▸ **What you should do**: Repeat the lines between the line holding "Task: Open the 批量操作 batch operations tool" and the line holding "Action: coord(240,53)", inclusive, and leave the pictures out of your answer.

**** Data supplied

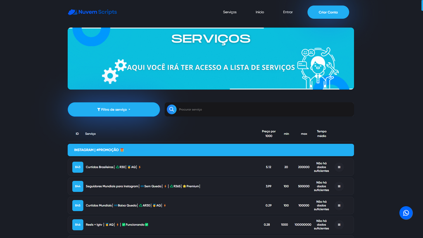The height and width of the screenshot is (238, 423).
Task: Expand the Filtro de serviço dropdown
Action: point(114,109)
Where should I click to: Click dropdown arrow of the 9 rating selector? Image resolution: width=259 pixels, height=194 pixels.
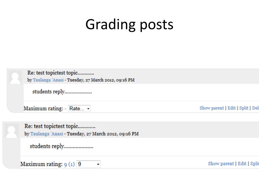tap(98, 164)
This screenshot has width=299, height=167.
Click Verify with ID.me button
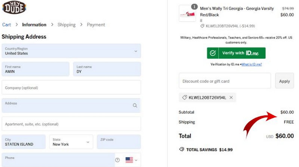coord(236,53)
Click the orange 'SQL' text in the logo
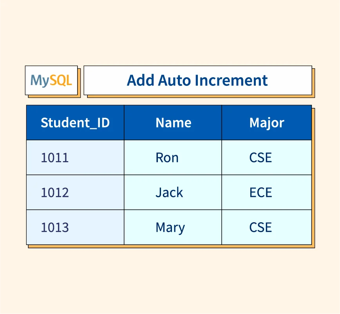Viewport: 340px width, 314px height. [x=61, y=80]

********
**** Data supplied

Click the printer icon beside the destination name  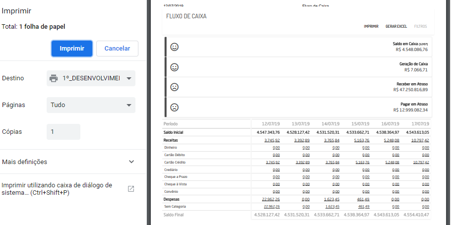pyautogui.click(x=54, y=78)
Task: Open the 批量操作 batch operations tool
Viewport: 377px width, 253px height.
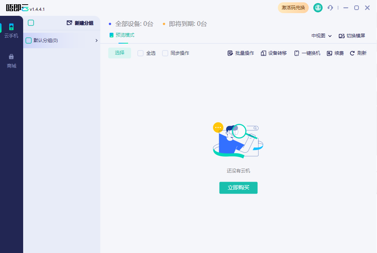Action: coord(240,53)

********

▸ **The result**:
Task: Open the 批量操作 batch operations tool
Viewport: 377px width, 253px height.
Action: coord(240,53)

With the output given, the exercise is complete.